Goal »
Copy the entries below word for word, starting at the line that contains "Open BbfStyle Set" and ending at the line that contains "Click the Templates", with both of those lines included.
* * * * *
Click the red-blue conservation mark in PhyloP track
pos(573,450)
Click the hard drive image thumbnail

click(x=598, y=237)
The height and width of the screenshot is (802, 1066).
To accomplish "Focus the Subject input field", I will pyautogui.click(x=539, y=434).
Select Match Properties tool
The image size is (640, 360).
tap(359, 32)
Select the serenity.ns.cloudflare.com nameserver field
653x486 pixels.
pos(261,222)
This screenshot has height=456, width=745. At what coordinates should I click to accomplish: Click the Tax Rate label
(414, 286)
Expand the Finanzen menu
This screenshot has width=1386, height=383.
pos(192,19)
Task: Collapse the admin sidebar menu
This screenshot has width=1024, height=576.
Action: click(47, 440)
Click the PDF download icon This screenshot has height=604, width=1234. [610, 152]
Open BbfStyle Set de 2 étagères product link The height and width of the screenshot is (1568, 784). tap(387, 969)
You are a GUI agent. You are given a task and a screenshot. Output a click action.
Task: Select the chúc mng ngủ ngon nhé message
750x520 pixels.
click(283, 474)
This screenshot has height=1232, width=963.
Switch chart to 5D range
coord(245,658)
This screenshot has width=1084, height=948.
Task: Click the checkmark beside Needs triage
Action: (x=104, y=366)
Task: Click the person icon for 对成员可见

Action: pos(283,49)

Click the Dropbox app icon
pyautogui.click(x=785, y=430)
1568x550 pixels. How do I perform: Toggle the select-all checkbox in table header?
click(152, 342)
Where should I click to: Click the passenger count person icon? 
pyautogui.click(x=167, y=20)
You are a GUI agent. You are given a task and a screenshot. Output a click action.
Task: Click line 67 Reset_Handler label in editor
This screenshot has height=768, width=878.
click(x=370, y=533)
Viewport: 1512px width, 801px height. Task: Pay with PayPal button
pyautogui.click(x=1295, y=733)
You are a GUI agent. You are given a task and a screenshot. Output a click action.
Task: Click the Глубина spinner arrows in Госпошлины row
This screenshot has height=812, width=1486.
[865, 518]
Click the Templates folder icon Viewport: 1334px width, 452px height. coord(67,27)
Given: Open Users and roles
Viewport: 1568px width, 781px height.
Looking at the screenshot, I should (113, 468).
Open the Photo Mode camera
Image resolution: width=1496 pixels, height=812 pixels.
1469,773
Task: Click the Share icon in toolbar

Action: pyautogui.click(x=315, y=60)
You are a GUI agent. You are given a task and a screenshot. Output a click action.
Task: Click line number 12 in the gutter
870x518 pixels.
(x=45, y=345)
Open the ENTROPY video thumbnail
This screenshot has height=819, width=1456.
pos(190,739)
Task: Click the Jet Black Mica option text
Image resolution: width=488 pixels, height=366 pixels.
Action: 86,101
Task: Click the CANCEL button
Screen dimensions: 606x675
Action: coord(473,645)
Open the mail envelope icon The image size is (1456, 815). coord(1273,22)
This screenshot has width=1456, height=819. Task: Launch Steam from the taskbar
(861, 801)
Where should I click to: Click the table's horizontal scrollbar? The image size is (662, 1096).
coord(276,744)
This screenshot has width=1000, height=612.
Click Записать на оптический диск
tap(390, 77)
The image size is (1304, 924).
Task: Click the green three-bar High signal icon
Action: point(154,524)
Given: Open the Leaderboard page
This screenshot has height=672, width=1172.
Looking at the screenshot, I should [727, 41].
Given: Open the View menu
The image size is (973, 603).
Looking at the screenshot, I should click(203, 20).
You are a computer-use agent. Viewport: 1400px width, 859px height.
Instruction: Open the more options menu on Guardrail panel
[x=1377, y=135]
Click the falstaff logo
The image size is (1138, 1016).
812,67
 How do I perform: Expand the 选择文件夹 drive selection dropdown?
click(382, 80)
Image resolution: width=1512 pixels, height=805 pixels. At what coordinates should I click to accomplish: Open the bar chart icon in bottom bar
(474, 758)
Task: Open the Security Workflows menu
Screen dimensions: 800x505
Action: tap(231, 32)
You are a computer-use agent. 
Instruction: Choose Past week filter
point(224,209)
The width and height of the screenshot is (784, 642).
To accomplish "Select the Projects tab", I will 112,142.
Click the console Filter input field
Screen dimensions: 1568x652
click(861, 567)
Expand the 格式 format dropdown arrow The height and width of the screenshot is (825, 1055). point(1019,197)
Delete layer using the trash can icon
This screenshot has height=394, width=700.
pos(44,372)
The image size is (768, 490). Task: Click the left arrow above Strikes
* * * * *
Final result »
Open BbfStyle Set de 2 étagères product link The height and width of the screenshot is (1568, 784). tap(387, 969)
You are a GUI agent. You are given a task and a screenshot. Output a click action.
Task: Select the chúc mng ngủ ngon nhé message
750x520 pixels.
click(283, 474)
This screenshot has height=1232, width=963.
Switch chart to 5D range
coord(245,658)
This screenshot has width=1084, height=948.
Task: Click the checkmark beside Needs triage
Action: (x=104, y=366)
Task: Click the person icon for 对成员可见

Action: pos(283,49)

Click the Dropbox app icon
pyautogui.click(x=785, y=430)
1568x550 pixels. How do I perform: Toggle the select-all checkbox in table header?
click(152, 342)
Where should I click to: Click the passenger count person icon? 
pyautogui.click(x=167, y=20)
You are a GUI agent. You are given a task and a screenshot. Output a click action.
Task: Click line 67 Reset_Handler label in editor
This screenshot has height=768, width=878.
click(x=370, y=533)
Viewport: 1512px width, 801px height. Task: Pay with PayPal button
pyautogui.click(x=1295, y=733)
You are a GUI agent. You are given a task and a screenshot. Output a click action.
Task: Click the Глубина spinner arrows in Госпошлины row
This screenshot has height=812, width=1486.
[865, 518]
Click the Templates folder icon Viewport: 1334px width, 452px height. coord(67,27)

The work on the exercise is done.